説明

電動機

【課題】 部品点数の低減化や組付性の向上を図ることができるばかりか、安定してブラシを押圧することができてブラシ作動音の発生を抑制することができる電動機を得る。
【解決手段】 電動機10では、各ブラシ34、36を付勢するブラシスプリング50が、コイル部52とこのコイル部52の両端からそれぞれ一体に延出して形成された一対の延出部54、56とを備えた単一の部品として構成されている。この単一の部品とされたブラシスプリング50の一対の延出部54、56によって、各ブラシ34、36がそれぞれ整流子24へ向けて押圧される。したがって、ブラシ圧を生じさせるためのブラシスプリング50が簡単な構造となり、部品点数の低減化や組付性の向上を図ることができる。またさらに、単一構成のブラシスプリング50によって複数のブラシ34、36をそれぞれ付勢(押圧)するため、各ブラシ34、36を安定して押圧することができる。このため、ブラシ34、36の作動音の発生を抑制することができ、ブラシ寿命を延ばすことが可能になる。

【発明の詳細な説明】
【技術分野】
【0001】
本発明は、車両用電装品として好適な電動機に関する。
【背景技術】
【0002】
例えば、車両のワイパ装置等を駆動するための電動機(DCモータ)は、整流子とこの整流子の周面に摺接される一対のブラシを有している(一例として、特許文献1参照)。
【0003】
ここで、図5には、従来の直流モータ70におけるブラシ72及びブラシ74の周辺構造が示されている。
【0004】
この図5に示すように、中央部分に整流子76が挿通配置されたインシュレータプレート78(エンドブラケット)の所定位置には、一対のブラシケース部80、82が配設されている。ブラシケース部80、82は中空角柱形状を成しており、その内部に角柱状のブラシ72、74がそれぞれ保持されている。また、ブラシケース部80、82の近傍には、それぞれゼンマイバネ状のブラシスプリング88、90が配置されている。各ブラシスプリング88、90の内端はインシュレータプレート78に係止されており、また、ブラシスプリング88、90の外端はブラシ72、74の後端面に当接している。これにより、各ブラシスプリング88、90は、それぞれブラシ72、74を整流子76側へ押圧している。

▸ 取り組む課題
(1) 電動機についての文章で、従来の直流モータのブラシスプリング88、90の内端はどこに係止されていますか。
(2) 次の(a)〜(c)が電動機についての文章の内容と合っているか、それぞれ「はい」か「いいえ」で答え、決め手となる文章中の言葉をそのまま引用してください。
(a) ブラシスプリング50は、コイル部と一対の延出部を備えた一つの部品として作られている。
(b) 従来の直流モータのブラシケース部は円筒の形をしている。
(c) この発明は、船に使う電装品に向いた電動機に関するものである。
(3) 電動機についての文章を、最後の文のあとから書き継いでください。

▸ データ抜粋
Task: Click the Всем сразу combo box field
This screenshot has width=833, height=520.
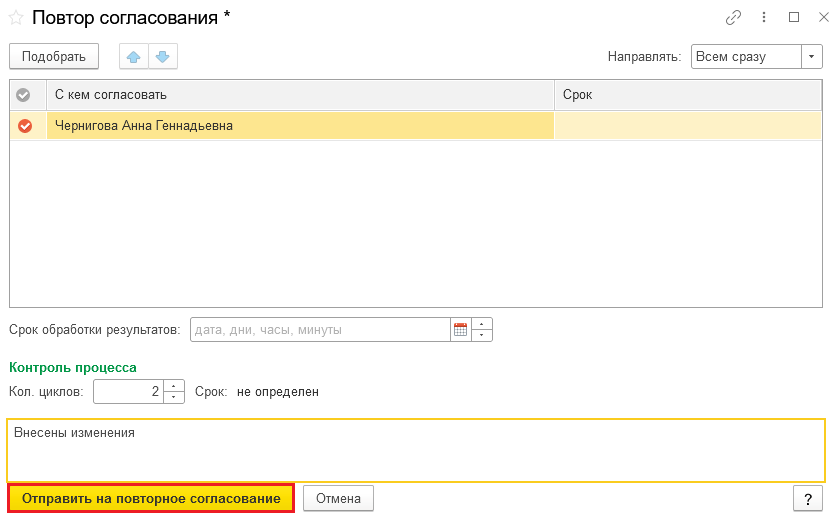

▸ 回答一覧
(1) インシュレータプレート78に係止されています。

(2)
(a) はい:「コイル部52とこのコイル部52の両端からそれぞれ一体に延出して形成された一対の延出部54、56とを備えた単一の部品として構成されている」
(b) いいえ:「ブラシケース部80、82は中空角柱形状を成しており」
(c) いいえ:「本発明は、車両用電装品として好適な電動機に関する」

(3)
【0005】
ここで、前述の如く従来の直流モータ70では、一対のブラシ72、74にそれぞれ対応してブラシスプリング88、90が設けられた構成であったため、当該ブラシスプリング88、90が各ブラシ72、74の数だけ必要になり、部品点数の低減化や組付性の向上を阻害する原因であった。また、各ブラシ72、74毎に別々のブラシスプリング88、90を設けた構成であるため、各ブラシスプリング88、90による各ブラシ72、74への付勢力(押圧力)にバラツキが生じやすく、各ブラシ72、74毎のブラシ圧に差が生じて作動音が大きくなる原因であった。
【特許文献1】特開2002−165413号公報
【発明の開示】
【発明が解決しようとする課題】
【0006】
本発明は上記事実を考慮し、部品点数の低減化や組付性の向上を図ることができるばかりか、安定してブラシを押圧することができてブラシ作動音の発生を抑制することができる電動機を得ることが目的である。
【課題を解決するための手段】
【0007】
請求項1に係る発明の電動機は、モータ回転軸に固定された整流子と、前記整流子の周面に摺接される複数のブラシと、前記各ブラシを前記整流子の軸線に対して直交する方向へ移動可能にそれぞれ保持するブラシケース部と、前記ブラシケース部を支持するケースと、前記ケースに保持された支持部に支持され前記ブラシケース部に保持された前記各ブラシを前記整流子側へ付勢する付勢手段と、を有する電動機において、前記付勢手段は、前記各ブラシケース部の間で前記ケースに支持された本体部と、前記本体部を中心に前記各ブラシケース部に向けてそれぞれ一体的に延出して形成され前記各ブラシに当接してそれぞれを押圧する延出部と、を備えている、ことを特徴としている。
【0008】
請求項1記載の電動機では、各ブラシを付勢する付勢手段が、本体部とこの本体部に一体的に形成された延出部とを備えた単一の部品として構成されている。この単一の部品とされた付勢手段の延出部によって、各ブラシがそれぞれ整流子へ向けて押圧される。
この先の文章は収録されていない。